577 577députés 17ᵉ législature

amendement n° 16 commission Adopté

Amendement n° 16 — ARTICLE PREMIER

Auteur : Françoise Buffet — Ensemble pour la République (Bas-Rhin · 4ᵉ)
Texte visé : Projet de loi actualisant la programmation militaire pour les années 2024 à...
Article : ARTICLE PREMIER
Date de dépôt : 2026-04-27
Date de sort : 2026-05-04
Discussion en séance : RUANR5L17S2026IDS30540 (un scrutin public peut ne pas avoir été tenu sur cet amendement)

Dispositif

Compléter l’alinéa 2 par la phrase suivante :

« Afin de garantir la souveraineté de la défense nationale, l’accélération du réarmement s’appuiera prioritairement sur la base industrielle et technologique de défense nationale. »

Exposé sommaire

L’origine des matériels d’armement, qui sont de plus en plus sophistiqués, est un point crucial de la souveraineté de la Défense nationale. Leur importation d’autres États crée en effet un risque de dépendance technologique, juridique, voire opérationnelle. La circonstance que les États vendeurs soient alliés n’est pas de nature à affaiblir ce risque, comme en témoignent les divergences qui peuvent exister aujourd’hui avec d’autres partenaires de l’Otan.

L’exemple étatsunien illustre parfaitement ce risque : l’Arms Export Control Act et son règlement d’application, l’International Traffic in Arms Regulations, permettent aux États-Unis de conserver un pouvoir juridique sur l’exportation, le transfert et parfois le soutien de matériels de défense d’origine américaine.
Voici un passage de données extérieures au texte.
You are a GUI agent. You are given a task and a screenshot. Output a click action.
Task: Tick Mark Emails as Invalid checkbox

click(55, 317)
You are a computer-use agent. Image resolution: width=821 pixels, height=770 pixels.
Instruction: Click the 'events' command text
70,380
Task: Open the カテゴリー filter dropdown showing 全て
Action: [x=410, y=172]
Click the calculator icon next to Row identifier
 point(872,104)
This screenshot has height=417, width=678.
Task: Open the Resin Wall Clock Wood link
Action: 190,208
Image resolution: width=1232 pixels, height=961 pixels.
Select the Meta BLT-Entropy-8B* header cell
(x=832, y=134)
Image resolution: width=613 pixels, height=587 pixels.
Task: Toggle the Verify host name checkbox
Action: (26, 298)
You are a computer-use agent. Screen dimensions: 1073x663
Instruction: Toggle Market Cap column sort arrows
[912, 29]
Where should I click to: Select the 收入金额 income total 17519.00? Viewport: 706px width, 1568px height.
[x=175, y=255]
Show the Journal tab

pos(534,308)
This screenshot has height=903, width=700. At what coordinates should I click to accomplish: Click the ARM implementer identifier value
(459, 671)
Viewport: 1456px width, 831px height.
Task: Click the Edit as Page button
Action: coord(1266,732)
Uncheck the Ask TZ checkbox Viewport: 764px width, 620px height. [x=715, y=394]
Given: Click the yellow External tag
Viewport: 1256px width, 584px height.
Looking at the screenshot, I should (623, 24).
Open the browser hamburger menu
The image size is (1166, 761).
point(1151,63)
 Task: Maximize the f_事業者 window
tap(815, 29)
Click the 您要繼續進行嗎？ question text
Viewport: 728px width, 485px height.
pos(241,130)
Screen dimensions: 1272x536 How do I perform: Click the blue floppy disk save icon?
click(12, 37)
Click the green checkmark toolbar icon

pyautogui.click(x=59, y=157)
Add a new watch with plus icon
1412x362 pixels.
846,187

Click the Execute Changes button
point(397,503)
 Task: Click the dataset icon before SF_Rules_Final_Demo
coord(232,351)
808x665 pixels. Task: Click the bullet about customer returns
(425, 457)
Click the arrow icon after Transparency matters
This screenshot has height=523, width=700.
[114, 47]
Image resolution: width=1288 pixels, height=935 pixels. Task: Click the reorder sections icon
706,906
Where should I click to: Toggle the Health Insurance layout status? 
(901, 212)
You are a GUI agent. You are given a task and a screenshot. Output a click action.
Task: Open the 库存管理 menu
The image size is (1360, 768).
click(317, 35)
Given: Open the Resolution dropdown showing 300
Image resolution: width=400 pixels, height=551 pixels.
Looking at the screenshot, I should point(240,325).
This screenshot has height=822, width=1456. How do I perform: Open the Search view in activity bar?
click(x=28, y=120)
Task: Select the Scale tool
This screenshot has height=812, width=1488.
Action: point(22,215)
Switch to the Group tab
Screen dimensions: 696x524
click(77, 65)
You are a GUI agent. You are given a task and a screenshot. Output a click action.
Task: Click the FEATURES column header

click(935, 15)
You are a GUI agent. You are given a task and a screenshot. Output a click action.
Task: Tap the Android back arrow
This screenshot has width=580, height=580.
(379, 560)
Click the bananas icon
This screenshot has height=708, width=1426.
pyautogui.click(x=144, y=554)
La France peut pourtant s’enorgueillir de compter bon nombre d’industries de pointe en matière de défense : de grands groupes industriels comme Airbus, Ariane ou Dassault, mais aussi un tissu de PME comme Soframe, au sein de la 4ecirconscription du Bas-Rhin, qui livrera 20 engins lourds de dépannage en 2027. Elle dispose ainsi d’une base industrielle et technologique de défense complète, rare en Europe, capable de couvrir l’aérien, le naval, le terrestre, les missiles, l’électronique, l’optronique, la cyberdéfense et une partie du spatial.

L’Union européenne cherche à bâtir une forme de souveraineté capacitaire et industrielle en matière d’armement à travers plusieurs instruments récents, en particulier EDIRPA, EDIP et SAFE. L’objectif est de réduire la fragmentation des achats, soutenir la production européenne et renforcer l’autonomie stratégique du continent. Si la préférence européenne est indispensable, il importe également que la France s’appuie sur ses filières compte tenu de la sensibilité de la Défense nationale : c’est ce que propose de préciser, au sein du rapport annexé, le présent amendement. Cela permettra d’affermir sa souveraineté industrielle en matière de défense, mais aussi de soutenir son industrie pour qu’elle demeure le levier clé de la souveraineté européenne.